Output the number of lines in the entries below with the string "agent" in them, and nothing further.

[Items from a data source]
=== Begin Enclosure ===

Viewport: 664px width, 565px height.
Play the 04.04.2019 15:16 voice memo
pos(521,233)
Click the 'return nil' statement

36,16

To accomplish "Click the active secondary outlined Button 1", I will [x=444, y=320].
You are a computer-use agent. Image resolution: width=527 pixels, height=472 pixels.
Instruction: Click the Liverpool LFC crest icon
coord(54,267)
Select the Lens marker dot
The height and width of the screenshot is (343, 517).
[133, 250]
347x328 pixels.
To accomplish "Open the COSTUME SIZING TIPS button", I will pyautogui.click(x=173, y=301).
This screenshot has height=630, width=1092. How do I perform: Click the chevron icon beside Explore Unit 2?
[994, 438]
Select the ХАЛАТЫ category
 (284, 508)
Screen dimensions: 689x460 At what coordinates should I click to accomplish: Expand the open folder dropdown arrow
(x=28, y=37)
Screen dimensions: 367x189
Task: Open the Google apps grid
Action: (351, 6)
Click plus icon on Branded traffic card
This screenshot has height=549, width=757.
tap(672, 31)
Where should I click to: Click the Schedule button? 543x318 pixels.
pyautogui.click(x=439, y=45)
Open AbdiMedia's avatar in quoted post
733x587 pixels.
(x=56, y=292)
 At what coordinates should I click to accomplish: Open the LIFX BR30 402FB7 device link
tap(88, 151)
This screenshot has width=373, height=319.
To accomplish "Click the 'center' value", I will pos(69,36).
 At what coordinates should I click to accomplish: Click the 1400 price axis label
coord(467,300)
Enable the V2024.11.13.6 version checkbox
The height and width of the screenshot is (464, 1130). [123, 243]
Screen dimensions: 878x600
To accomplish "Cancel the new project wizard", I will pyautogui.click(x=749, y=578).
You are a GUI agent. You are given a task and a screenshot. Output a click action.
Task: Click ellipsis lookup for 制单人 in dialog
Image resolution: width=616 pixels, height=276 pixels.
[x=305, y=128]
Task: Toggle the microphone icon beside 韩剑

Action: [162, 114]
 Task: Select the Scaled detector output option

=== End Enclosure ===

» ANSWER FOR THE TASK:
2